(PROVIDED MATERIAL Opens)

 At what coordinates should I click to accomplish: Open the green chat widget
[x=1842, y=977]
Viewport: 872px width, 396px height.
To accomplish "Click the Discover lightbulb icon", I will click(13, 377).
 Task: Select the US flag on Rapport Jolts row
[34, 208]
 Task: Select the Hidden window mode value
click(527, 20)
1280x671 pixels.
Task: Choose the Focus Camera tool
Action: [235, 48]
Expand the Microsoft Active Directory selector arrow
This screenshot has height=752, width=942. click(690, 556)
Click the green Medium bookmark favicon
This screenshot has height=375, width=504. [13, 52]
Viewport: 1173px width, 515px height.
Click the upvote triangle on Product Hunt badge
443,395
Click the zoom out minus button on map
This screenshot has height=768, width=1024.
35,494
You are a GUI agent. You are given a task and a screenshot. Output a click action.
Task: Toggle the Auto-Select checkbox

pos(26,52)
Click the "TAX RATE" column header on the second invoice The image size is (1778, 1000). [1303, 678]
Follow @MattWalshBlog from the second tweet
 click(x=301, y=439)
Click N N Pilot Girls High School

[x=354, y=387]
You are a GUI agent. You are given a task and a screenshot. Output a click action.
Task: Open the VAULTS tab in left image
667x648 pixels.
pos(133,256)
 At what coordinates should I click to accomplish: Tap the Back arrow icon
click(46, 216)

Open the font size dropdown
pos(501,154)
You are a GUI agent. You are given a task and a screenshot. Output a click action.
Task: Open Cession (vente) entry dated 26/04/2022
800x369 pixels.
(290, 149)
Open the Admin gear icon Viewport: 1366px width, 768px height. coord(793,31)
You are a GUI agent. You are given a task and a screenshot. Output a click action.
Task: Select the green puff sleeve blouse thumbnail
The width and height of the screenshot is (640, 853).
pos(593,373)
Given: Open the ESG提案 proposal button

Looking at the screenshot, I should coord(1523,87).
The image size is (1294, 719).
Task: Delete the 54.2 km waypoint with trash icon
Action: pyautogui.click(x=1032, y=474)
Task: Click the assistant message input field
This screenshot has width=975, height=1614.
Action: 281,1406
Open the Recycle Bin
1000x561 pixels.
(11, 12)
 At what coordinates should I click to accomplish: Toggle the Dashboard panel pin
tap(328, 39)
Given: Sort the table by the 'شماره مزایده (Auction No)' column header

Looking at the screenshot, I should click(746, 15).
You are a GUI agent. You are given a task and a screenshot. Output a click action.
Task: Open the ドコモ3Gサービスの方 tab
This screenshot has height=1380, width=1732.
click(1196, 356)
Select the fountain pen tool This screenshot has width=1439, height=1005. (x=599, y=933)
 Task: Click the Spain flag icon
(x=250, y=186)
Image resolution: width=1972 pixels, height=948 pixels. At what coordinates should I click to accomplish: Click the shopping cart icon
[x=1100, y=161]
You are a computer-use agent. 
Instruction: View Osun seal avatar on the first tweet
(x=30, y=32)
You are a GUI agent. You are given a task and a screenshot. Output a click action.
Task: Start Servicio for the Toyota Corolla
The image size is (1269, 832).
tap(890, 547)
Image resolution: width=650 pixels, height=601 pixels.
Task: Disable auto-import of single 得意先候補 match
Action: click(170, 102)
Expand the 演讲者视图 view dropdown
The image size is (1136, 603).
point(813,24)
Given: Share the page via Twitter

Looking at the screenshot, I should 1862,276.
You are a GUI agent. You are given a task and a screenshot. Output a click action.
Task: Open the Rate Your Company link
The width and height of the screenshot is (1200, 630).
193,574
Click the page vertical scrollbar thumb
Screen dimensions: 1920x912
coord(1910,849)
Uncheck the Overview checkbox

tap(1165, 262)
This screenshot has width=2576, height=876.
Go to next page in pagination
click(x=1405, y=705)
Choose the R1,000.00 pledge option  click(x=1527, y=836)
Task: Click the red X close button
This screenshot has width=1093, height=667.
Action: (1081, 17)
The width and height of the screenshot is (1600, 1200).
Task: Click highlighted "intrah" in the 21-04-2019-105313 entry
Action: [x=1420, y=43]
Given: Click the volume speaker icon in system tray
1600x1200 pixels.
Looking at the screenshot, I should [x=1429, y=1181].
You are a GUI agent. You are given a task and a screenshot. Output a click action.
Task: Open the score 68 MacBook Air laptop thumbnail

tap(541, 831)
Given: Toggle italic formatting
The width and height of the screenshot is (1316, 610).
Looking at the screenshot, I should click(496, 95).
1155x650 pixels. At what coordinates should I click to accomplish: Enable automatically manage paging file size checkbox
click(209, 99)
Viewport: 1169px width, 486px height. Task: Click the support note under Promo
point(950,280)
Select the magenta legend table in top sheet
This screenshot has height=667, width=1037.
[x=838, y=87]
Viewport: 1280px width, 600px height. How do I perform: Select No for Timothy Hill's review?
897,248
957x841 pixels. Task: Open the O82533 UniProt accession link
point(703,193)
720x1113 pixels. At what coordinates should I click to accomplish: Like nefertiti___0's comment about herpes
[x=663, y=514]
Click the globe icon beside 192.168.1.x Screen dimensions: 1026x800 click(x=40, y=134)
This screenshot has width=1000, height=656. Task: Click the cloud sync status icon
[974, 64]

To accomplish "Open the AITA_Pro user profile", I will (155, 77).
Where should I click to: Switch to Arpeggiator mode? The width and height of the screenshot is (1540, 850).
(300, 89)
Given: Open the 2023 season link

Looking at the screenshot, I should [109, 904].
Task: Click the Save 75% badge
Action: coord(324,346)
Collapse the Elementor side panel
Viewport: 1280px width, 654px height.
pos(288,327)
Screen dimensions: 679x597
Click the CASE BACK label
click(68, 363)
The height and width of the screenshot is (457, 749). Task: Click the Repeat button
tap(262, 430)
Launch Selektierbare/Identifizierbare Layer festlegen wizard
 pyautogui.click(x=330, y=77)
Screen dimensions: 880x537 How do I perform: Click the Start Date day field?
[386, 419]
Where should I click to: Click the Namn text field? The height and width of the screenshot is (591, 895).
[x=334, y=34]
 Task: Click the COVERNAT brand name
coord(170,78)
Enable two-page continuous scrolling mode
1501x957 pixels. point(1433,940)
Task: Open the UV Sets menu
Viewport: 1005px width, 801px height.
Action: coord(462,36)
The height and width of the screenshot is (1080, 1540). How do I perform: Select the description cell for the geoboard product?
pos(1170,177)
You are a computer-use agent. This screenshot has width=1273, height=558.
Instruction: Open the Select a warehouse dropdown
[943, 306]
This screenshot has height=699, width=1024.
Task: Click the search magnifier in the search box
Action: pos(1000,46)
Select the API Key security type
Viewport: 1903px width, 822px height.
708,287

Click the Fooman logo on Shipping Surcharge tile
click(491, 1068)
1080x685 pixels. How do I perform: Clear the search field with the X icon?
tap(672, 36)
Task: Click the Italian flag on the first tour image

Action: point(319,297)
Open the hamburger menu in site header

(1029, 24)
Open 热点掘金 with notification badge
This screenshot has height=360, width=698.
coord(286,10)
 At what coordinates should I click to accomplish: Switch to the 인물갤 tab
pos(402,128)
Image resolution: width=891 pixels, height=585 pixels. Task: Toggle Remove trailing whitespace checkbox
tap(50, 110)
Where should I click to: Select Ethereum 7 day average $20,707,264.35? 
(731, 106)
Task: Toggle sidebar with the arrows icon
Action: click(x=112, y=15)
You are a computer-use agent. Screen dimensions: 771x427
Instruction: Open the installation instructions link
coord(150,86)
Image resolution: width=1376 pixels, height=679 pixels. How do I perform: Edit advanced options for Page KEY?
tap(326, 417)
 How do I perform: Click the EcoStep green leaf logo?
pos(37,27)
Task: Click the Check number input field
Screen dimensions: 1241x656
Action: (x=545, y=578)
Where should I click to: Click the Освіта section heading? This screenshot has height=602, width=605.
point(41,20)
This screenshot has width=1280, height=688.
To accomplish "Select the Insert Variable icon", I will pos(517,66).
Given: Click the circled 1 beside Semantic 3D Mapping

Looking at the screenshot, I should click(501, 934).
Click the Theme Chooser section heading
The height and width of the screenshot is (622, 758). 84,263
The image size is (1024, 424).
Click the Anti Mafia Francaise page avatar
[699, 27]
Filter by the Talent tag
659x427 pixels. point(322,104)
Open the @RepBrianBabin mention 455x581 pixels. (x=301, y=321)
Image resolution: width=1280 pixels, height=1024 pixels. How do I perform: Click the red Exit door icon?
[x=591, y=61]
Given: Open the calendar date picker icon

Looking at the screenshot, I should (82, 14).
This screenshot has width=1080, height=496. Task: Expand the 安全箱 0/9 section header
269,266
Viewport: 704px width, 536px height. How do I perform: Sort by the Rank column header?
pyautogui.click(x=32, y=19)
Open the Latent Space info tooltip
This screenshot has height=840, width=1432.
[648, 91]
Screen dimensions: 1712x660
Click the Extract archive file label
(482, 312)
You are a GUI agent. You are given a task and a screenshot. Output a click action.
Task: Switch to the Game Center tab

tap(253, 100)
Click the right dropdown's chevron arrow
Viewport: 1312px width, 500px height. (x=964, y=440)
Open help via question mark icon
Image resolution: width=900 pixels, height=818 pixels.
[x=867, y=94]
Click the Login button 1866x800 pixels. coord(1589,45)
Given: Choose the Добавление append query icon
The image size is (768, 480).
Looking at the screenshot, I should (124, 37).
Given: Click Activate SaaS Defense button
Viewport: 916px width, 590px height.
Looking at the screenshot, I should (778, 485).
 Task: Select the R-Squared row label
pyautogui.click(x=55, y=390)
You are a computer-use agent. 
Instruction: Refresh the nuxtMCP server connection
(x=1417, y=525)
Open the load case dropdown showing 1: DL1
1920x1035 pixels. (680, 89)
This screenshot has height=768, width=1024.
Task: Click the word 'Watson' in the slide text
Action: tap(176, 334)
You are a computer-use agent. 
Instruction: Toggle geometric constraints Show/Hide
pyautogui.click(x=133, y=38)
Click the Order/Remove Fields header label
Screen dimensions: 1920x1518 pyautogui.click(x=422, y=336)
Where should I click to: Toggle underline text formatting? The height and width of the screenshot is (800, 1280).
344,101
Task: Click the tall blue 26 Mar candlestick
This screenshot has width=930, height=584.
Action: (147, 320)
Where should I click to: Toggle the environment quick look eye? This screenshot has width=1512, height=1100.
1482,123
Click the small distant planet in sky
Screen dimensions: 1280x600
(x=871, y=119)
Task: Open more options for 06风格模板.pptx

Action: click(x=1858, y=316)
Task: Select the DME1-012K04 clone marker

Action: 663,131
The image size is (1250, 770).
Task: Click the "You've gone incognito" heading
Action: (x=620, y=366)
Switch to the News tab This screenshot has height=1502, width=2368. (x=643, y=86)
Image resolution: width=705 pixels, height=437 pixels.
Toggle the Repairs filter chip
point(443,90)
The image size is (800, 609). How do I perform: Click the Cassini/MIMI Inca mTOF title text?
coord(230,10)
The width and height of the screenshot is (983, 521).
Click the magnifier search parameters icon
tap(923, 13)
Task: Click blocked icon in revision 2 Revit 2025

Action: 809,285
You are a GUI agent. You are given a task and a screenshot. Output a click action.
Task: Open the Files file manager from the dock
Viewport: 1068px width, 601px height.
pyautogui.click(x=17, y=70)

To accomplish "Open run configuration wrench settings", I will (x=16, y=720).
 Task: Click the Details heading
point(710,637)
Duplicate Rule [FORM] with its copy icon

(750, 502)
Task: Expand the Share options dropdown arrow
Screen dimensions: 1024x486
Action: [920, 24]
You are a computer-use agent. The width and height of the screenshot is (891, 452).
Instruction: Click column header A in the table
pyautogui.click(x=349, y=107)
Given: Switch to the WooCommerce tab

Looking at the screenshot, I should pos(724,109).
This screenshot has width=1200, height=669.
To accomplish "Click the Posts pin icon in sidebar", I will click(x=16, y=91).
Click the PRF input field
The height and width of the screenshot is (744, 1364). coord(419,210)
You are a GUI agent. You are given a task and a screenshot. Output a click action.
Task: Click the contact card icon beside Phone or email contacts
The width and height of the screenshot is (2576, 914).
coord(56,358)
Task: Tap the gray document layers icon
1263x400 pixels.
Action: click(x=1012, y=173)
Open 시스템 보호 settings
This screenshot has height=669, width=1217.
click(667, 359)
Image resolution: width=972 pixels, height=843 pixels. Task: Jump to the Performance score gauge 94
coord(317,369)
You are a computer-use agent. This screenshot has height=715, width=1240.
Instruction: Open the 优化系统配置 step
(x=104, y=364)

(PROVIDED MATERIAL Closes)

PROBLEM DETAILS | Only lines holding the string "computer" are wanted; gather each one from the entries above.

TASK ANSWER |
You are a computer-use agent. 
You are a computer-use agent. This screenshot has width=1273, height=558.
You are a computer-use agent. Screen dimensions: 771x427
You are a computer-use agent. 
You are a computer-use agent. 
You are a computer-use agent. The width and height of the screenshot is (891, 452).
You are a computer-use agent. This screenshot has height=715, width=1240.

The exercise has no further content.